Le 12 mars 1989, il y a exactement 30 ans, Tim Berners-Lee émettait une proposition qui allait changer le monde. Il travaillait à l’époque au CERN, le centre européen de recherche nucléaire, où des centaines de chercheurs collaborent à des expériences à grande échelle. A l’époque, ils cherchaient une manière efficiente de s’échanger des informations sur leurs projets mutuels. Voilà qui incita Berners-Lee à concevoir un système permettant de partager des documents contenant des hyperliens vers d’autres documents.
Conjointement avec le Belge Robert Cailliau, il créa petit à petit ce type de système. Le duo développa le protocole de communication sous-jacent HTTP et le langage informatique utilisé à cette fin, HTML. En 1990, tous deux conçurent le premier navigateur au monde et en août 1991, ils mirent le tout premier site web en ligne: http://info.cern.ch. Ce fut là le début de l’une des plus formidables inventions que l’humanité a jamais générées: le World Wide Web.

- Données fournies:
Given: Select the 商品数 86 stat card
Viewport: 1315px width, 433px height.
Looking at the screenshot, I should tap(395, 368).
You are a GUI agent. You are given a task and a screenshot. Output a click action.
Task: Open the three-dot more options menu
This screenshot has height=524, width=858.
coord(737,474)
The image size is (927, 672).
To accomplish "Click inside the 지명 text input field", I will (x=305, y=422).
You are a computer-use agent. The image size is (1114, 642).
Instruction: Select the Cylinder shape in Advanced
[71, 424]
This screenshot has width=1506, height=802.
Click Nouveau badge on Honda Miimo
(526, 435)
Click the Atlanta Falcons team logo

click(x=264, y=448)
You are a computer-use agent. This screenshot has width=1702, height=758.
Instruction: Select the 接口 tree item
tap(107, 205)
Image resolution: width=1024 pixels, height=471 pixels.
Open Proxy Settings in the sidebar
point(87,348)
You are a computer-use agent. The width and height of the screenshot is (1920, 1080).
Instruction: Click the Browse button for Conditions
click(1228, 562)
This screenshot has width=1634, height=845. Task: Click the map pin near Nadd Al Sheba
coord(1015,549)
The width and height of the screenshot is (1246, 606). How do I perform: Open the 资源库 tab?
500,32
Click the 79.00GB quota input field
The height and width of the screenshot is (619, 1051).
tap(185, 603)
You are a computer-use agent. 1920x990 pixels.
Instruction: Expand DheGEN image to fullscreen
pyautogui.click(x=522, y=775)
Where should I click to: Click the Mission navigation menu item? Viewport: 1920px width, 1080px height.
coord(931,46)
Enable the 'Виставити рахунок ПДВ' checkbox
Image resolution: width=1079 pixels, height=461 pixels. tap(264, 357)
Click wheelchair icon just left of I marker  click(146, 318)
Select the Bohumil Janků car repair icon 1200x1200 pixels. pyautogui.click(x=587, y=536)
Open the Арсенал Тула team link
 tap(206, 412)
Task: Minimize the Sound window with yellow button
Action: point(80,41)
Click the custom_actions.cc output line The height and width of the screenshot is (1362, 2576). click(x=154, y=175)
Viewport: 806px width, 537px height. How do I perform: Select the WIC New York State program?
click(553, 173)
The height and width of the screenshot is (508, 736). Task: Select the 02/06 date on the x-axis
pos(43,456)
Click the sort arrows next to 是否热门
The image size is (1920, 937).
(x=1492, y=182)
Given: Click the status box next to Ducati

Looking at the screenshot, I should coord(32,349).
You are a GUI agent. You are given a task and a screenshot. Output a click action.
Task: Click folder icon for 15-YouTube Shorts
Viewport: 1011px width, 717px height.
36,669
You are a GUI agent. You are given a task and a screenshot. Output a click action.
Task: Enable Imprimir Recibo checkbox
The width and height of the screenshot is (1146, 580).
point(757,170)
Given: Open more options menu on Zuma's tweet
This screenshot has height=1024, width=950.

- Problème posé:
Dans le texte sur la naissance du Web, quelle est l'adresse du tout premier site web mis en ligne en août 1991 ? La liste ci-dessus n'a aucun lien avec le texte sur la naissance du Web.

- Réponse attendue:
http://info.cern.ch